ABOUT THIS EXERCISE — Report each line in the items below that contains the word "should", copying every such line in full.

[Stored data entries]
________________

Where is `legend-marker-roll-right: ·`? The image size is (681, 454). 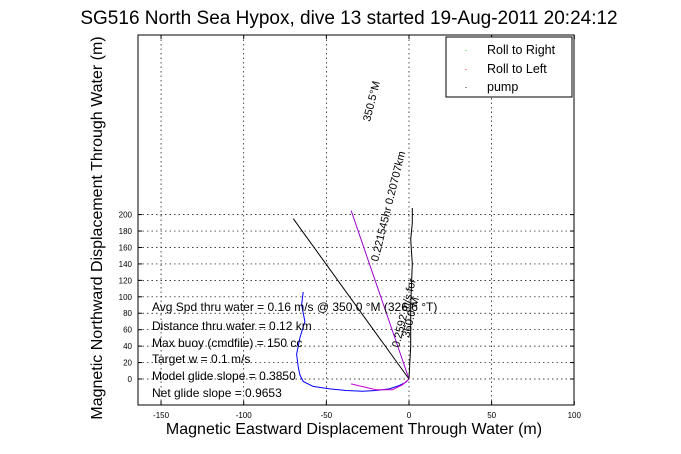 legend-marker-roll-right: · is located at coordinates (466, 50).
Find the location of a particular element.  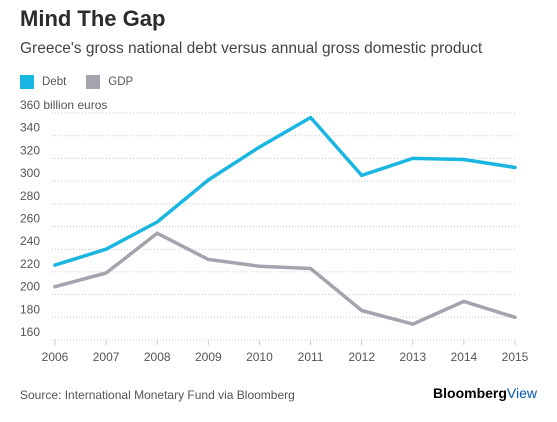

y-tick-label-360: 360 billion euros is located at coordinates (64, 105).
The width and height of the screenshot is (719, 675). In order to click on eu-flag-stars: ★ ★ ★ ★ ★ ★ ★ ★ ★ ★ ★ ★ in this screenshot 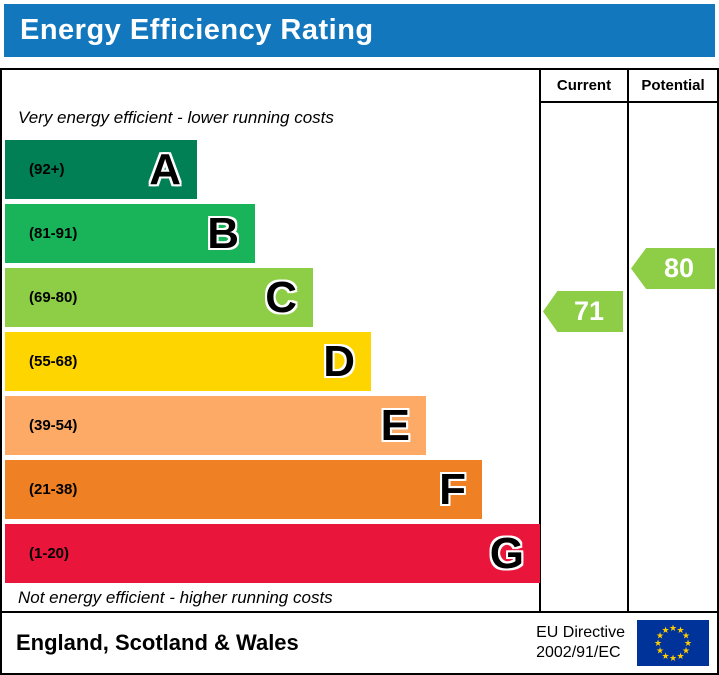, I will do `click(673, 644)`.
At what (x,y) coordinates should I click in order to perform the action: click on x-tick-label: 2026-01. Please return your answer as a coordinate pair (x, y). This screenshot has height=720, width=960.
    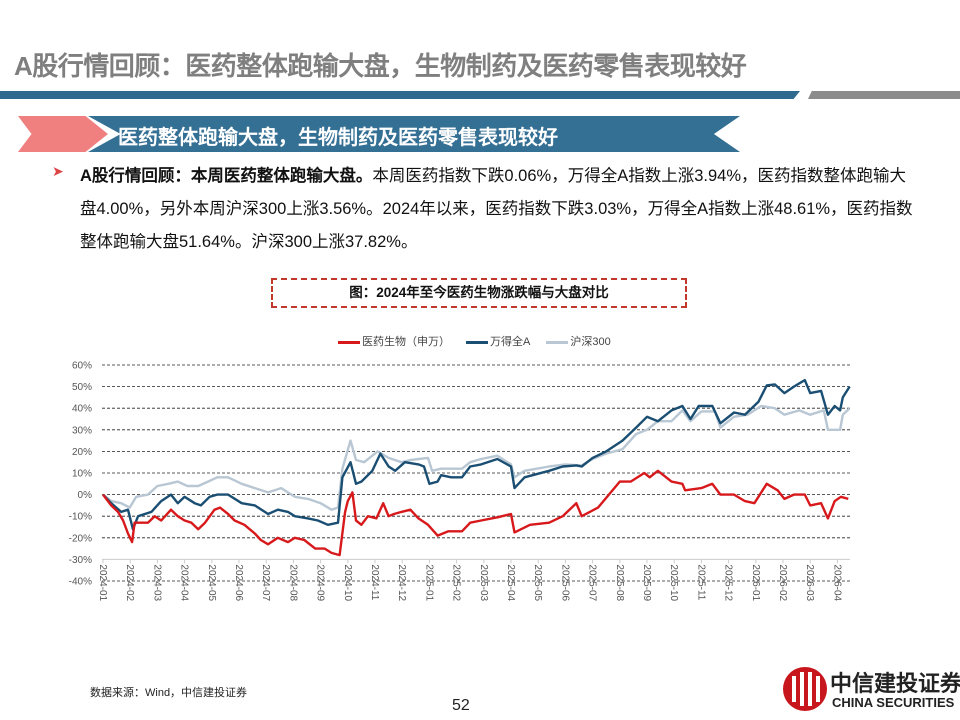
    Looking at the image, I should click on (756, 582).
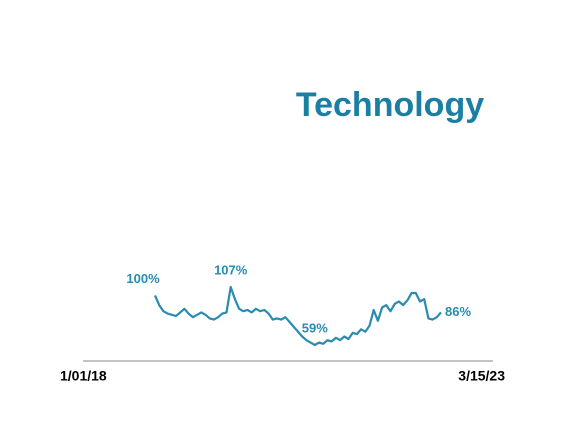 This screenshot has height=440, width=564. What do you see at coordinates (298, 316) in the screenshot?
I see `line` at bounding box center [298, 316].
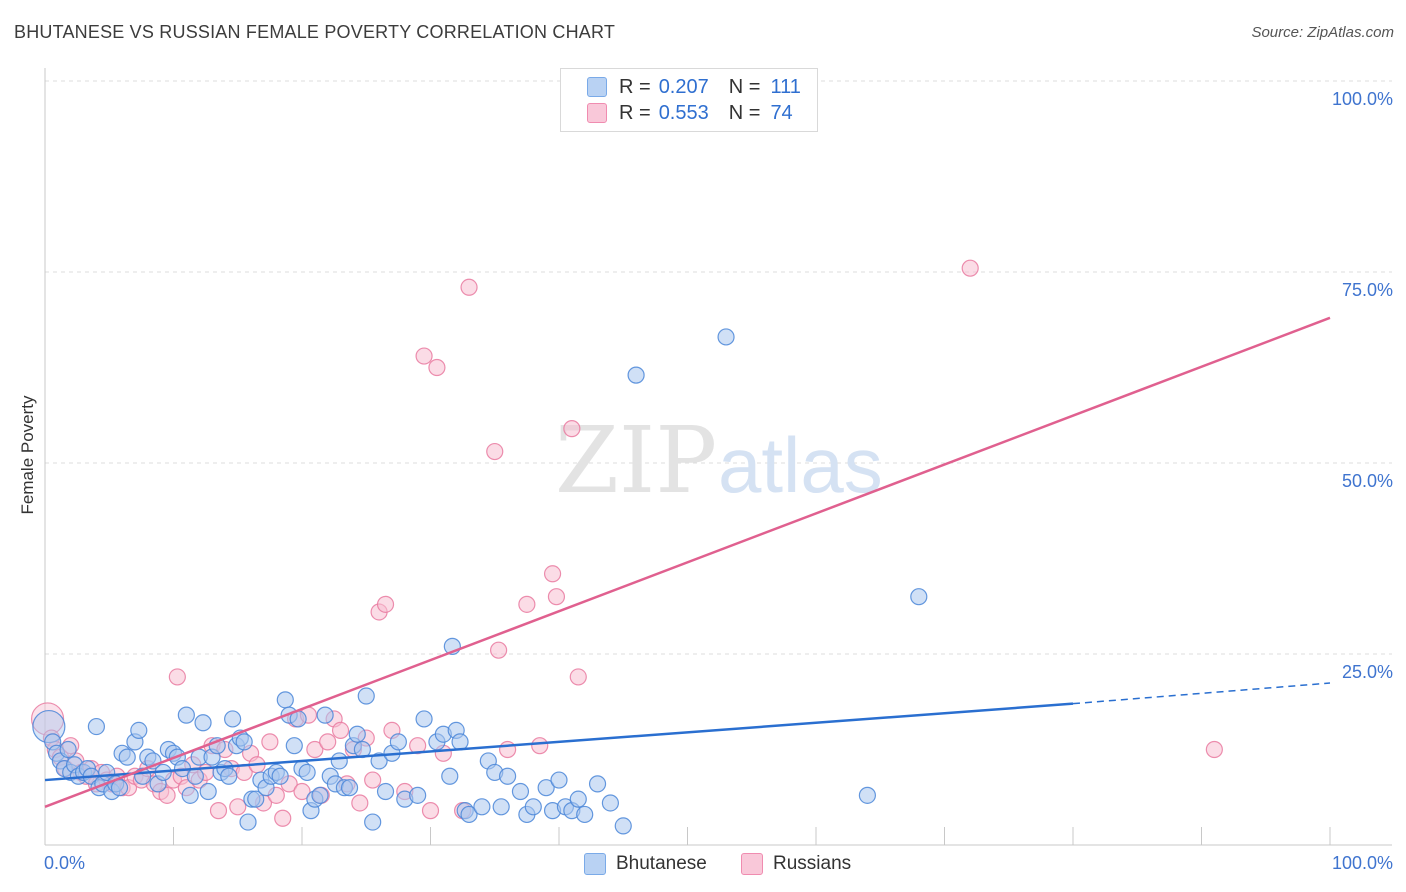 This screenshot has height=892, width=1406. What do you see at coordinates (662, 864) in the screenshot?
I see `bottom-legend-label: Bhutanese` at bounding box center [662, 864].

________________

RESULT —
At what (x,y) coordinates should I click in order to perform the action: click on x-tick-label: 2026-01. Please return your answer as a coordinate pair (x, y). This screenshot has height=720, width=960.
    Looking at the image, I should click on (756, 582).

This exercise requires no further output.